> [Page text]
Readers will find archival research from my doctoral dissertation at Oxford University; findings from past and present initiatives at the Johns Hopkins Institute for Education Policy, which I co-founded and help direct; and references to the contributions of many scholars and institutions in the field. Myriad volumes of detailed, historical analysis from the pen of Charles L. Glenn are evident in many chapters, as is William Galston’s incisive work on pluralism (and “anti-pluralism”). Each chapter closes with a tight connection to the overall premise of the book: that funding diverse kinds of schools and requiring a common content that builds exposure to multiple perspectives will support American democracy and social mobility, thus fulfilling the longstanding goals of American education. The book has some necessary but unfortunate limitations. For instance, while I offer a framework for teaching young Americans about the terrible role of racism in our past and present (see chapters 3 and 4), this key area demands far more elaboration than this present book allows; likewise with my all too brief discussion of current tension around religious schools and LGBTQ students and staff and about schools that emphasize cultural isolation (see chapter 5). I look forward to engaging these areas in greater depth elsewhere; indeed, interested readers can find signposts of my thinking in other published work.

> [Problem to work on]
In the passage about the book's sources and limitations, which chapter covers the tension around religious schools and LGBTQ students and staff? The records that follow aren't needed for this task.

> [Record excerpts]
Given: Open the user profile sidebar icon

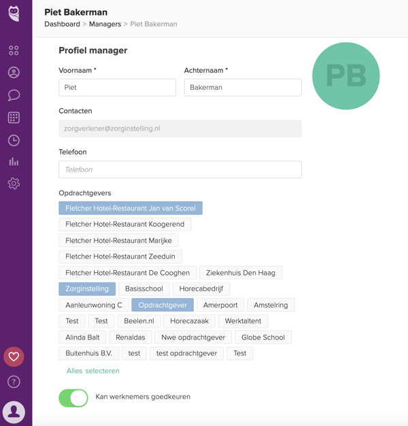Looking at the screenshot, I should 14,73.
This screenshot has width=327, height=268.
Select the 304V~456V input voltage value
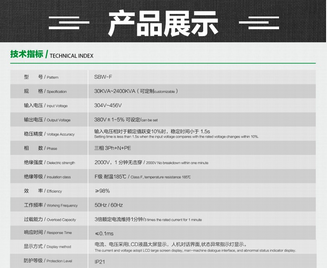pos(108,105)
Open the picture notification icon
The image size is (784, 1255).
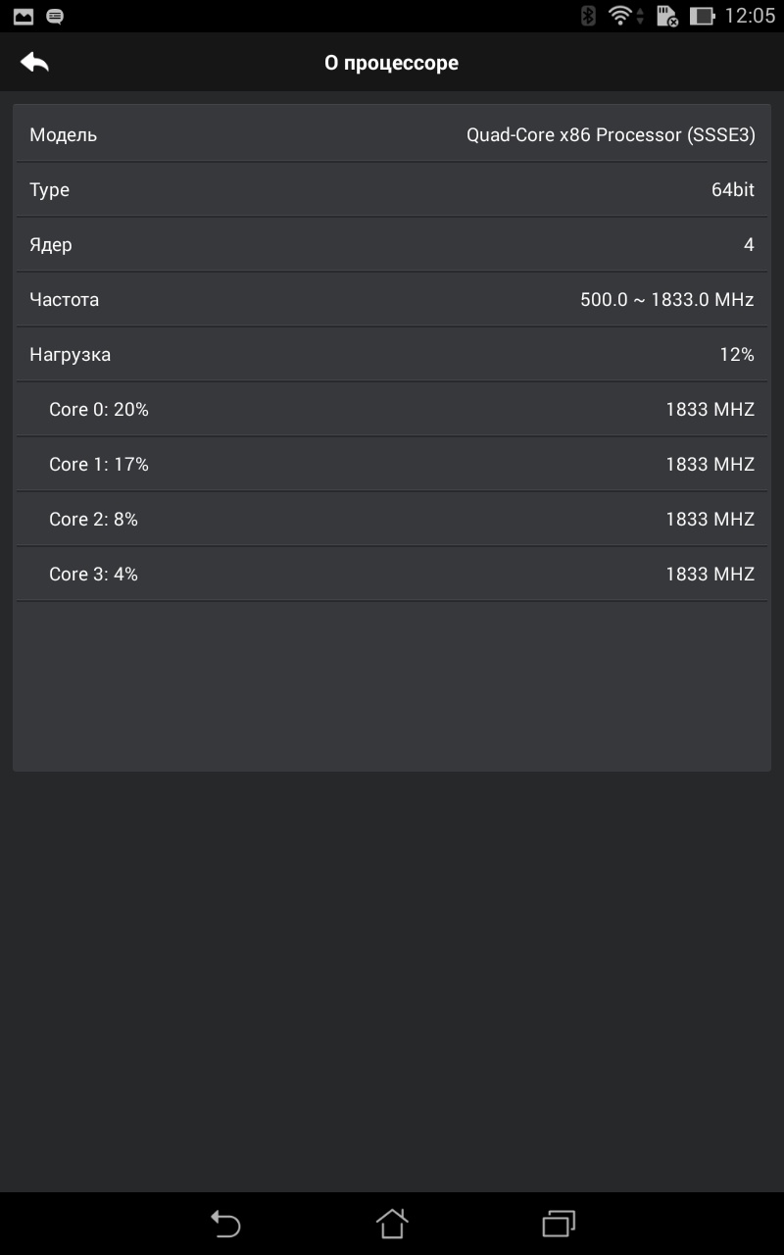pos(24,16)
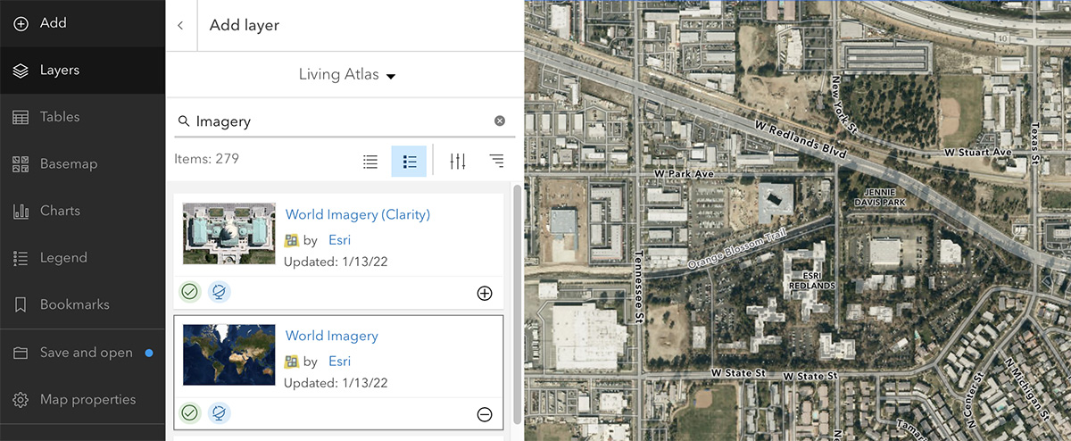This screenshot has height=441, width=1071.
Task: Open the filter options icon
Action: tap(458, 162)
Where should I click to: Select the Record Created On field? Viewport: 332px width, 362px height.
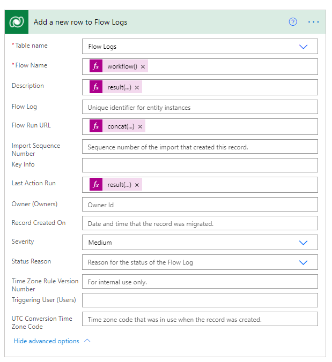tap(200, 223)
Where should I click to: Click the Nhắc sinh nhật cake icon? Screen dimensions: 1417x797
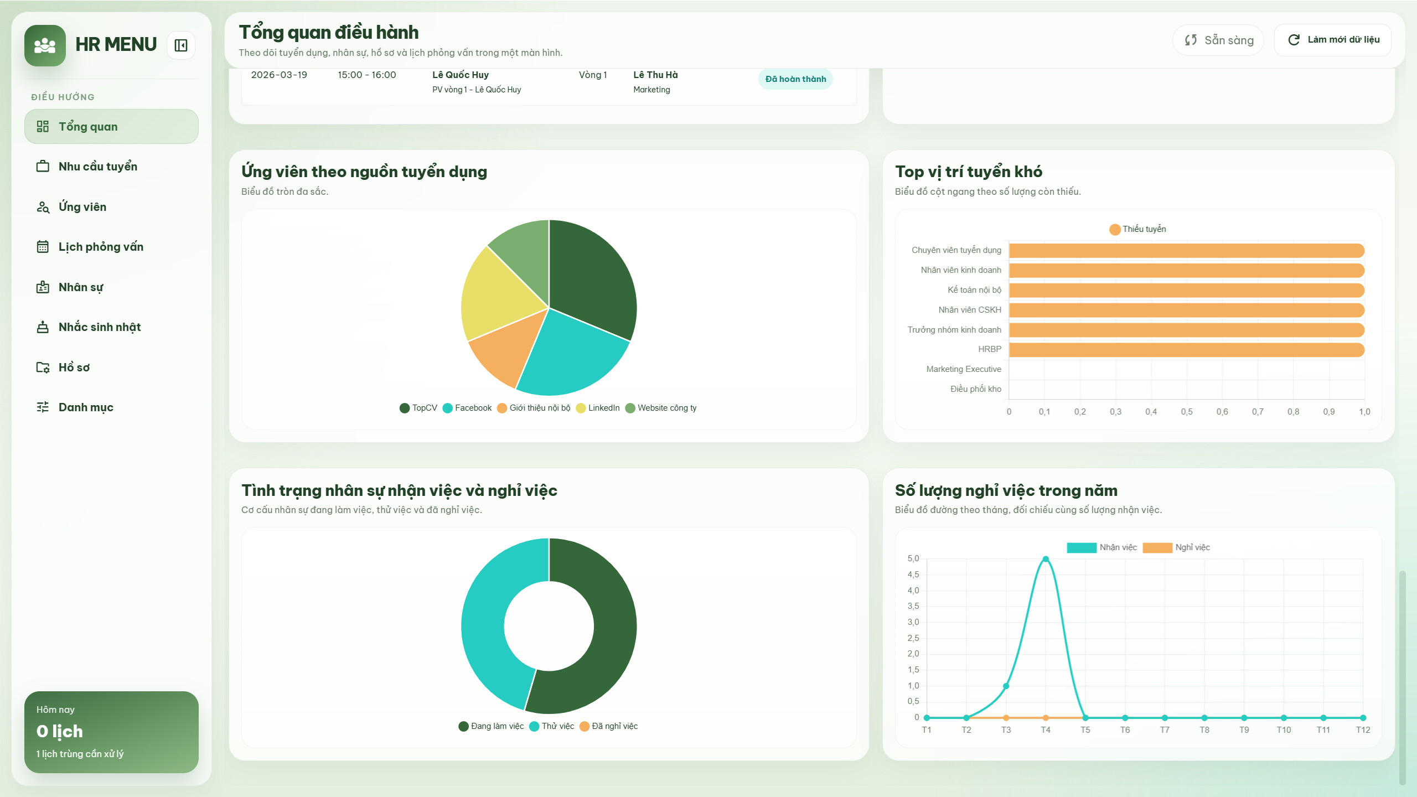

> [Exercise output]
Chapter 5.